2004年,欧洲和地中海植物保护组织(EPPO)将马铃薯斑纹片病菌及其媒介昆虫马铃薯木虱列为A1类检疫性有害生物。Lso同柑橘黄龙病一样,可防可控不可治,有效的控制方法很大程度上依赖于早发现早处理。2017年8月以来,我国口岸多次从进境种子中截获该病菌。
Ravindran等开发了基于Lso的16S-23S rRNA基因的普通PCR检测方法,根据其反应条件,PCR检测时间长达2h左右。Liefting等基于Lso的16S rRNA基因开发了巢式PCR检测方法。该方法需要两轮PCR扩增,耗时长,操作繁琐,容易发生污染。Wenbin等采用多重荧光PCR建立Lso的检测方法,该方法检测时长约1.5h,且需要较为昂贵的仪器—实时荧光定量PCR仪。Ravindran等于建立了LAMP技术用于检测Lso,基于16S rRNA序列的6个独立区域设计了LAMP引物,可直接通过在扩增过程中形成不溶性的焦磷酸镁沉淀进行结果判断。该方法检测时长60min,且设计6条具有高特异性的引物难度较大。
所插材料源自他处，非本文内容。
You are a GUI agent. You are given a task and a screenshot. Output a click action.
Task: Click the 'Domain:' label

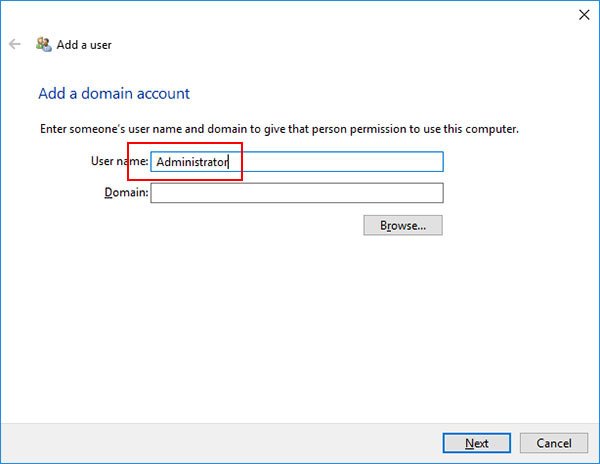126,192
综上,加强Lso早期诊断,探索快速、准确、高灵敏度、高特异性的检测技术对防止该病害的传播蔓延具有极其重要的意义。
发明内容
本发明要解决的技术问题是提供一种灵敏、准确、简便和快速的基于RPA技术的检测胡萝卜种子中的马铃薯斑纹片病菌的方法,本发明还提供了用于该方法的特异性好、灵敏度高、检测时间短和不需要特殊的仪器的针对胡萝卜种子中的马铃薯斑纹片病菌的RPA检测试剂盒。
为了解决上述技术问题,本发明通过如下技术方案实现:
本发明第一方面提供了一种用于检测胡萝卜种子中的马铃薯斑纹片病菌的试剂盒,包括由SEQ ID NO:11所示的核苷酸序列和SEQ ID NO:12所示的核苷酸序列组成的引物对;包括来自天根生物科技有限公司货号为DP350的高效植物基因组DNA提取试剂盒所包含的试剂;包括来自TwistDX公司的货号为TABAS03KIT的TwistAmp Basic试剂盒所包含的试剂。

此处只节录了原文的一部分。